Year 2
Embryonic stem cell, adult stem cell and induced-pluripotent (iPS) cell research opens the door to promising new medical cell therapeutic applications to treat human diseases that would likely not be accessible by traditional small molecule therapeutics. However, one of the major obstacles in translating these basic science discoveries into safe cell based therapies for patients is the risk of acquiring mutations from viral and DNA vectors that are used to manipulate pluripotent cells into the specific cell types required to treat human diseases. Many of the current approaches to manipulate stems cells into specific cell types or lineages requires exposure of stem cells to DNA vectors that can result in integration of the DNA element into the chromosome and potentially induce a non-desirable effect, including malignant mutation. In addition, use of small molecule inhibitors that cause global changes to stem cells and their cell lineage progeny for therapeutic benefit may also result in undesirable cell stress and cytotoxicities that can permanently alter the cell’s physiology and induce genetic mutations. Consequently, to clinically develop stem cell therapies, there is a great need to develop reagents and protocols that gently alter stem biology, avoid use of DNA vectors or stress the cells that could lead to mutagenic chromosomal events that would negate the overall approach.
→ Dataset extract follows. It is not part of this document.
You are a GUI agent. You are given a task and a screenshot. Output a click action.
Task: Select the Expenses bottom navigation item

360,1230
Over the last 15 years, our labs have developed small domains from proteins called cell-permeable peptides or peptide transduction domains (PTDs) that enter cells, including embryonic stem cells and non-dividing adult stem cells, in a non-cytotoxic manner that is independent of exposing the stem cells to DNA vectors. PTDs have the potential to deliver macromolecules, including peptides, proteins, siRNAs, mRNA that otherwise have no bioavailability, into the entire population of cells. We have generated over 50 transducible proteins that enter the entire population of all cell types tested, including human embryonic stem cells and adult stem cells. Importantly, PTD-mediated delivery of peptide and protein cargo has now been tested in over 2,000 patients in multiple phase I and II clinical trials for heart disease, pain, and cancer. None of these clinical trials have reported any ill effects or consequences of PTD-mediated delivery. While still quite early, these clinical trial results are very promising in that they begin to show that PTD-mediated delivery of macromolecules likely does not result in any detrimental effects to the cells.
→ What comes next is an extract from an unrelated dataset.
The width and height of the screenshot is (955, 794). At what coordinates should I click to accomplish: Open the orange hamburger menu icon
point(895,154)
Our overarching approach to manipulate the phenotypes of stem cells has been focused on PTD-mediated delivery of small double stranded RNA molecules, called siRNAs, that induce RNA interference (RNAi) responses to selectively eliminates expression of specific gene product. In addition, we have developed a non-cytotoxic approach to efficiently deliver mRNA encoding transcription factors into stem cells. siRNAs and mRNAs have great potential to manipulate stem cells and iPS cells into specific types or lineages, but cellular delivery was problematic. To solve the siRNA delivery problem, our labs developed an approach to combine the advances in cell-permeable PTD peptides with a dsRNA Binding Domain fuse protein (PTD-DRBD) that delivers efficiently delivers siRNAs into stem cells and iPS cells, and has a minimal effect on the overall cell biology or other non-targeted gene expression profiles. We have also spent significant effort and resources to develop a non-cytotoxic approach to deliver mRNAs into stem cells and iPS cells. To do so, we developed a small peptide that self polymerizes into long polyplexes that bind and neutralize the mRNA into a nanoparticle. We then coat the outside of the mRNA-peptide nanoparticle with a PTD delivery peptide. Overall, both of these technological advances will further allow for the epigenetic manipulation of stem cells and iPS cells into specific cell lineages for application in the clinics.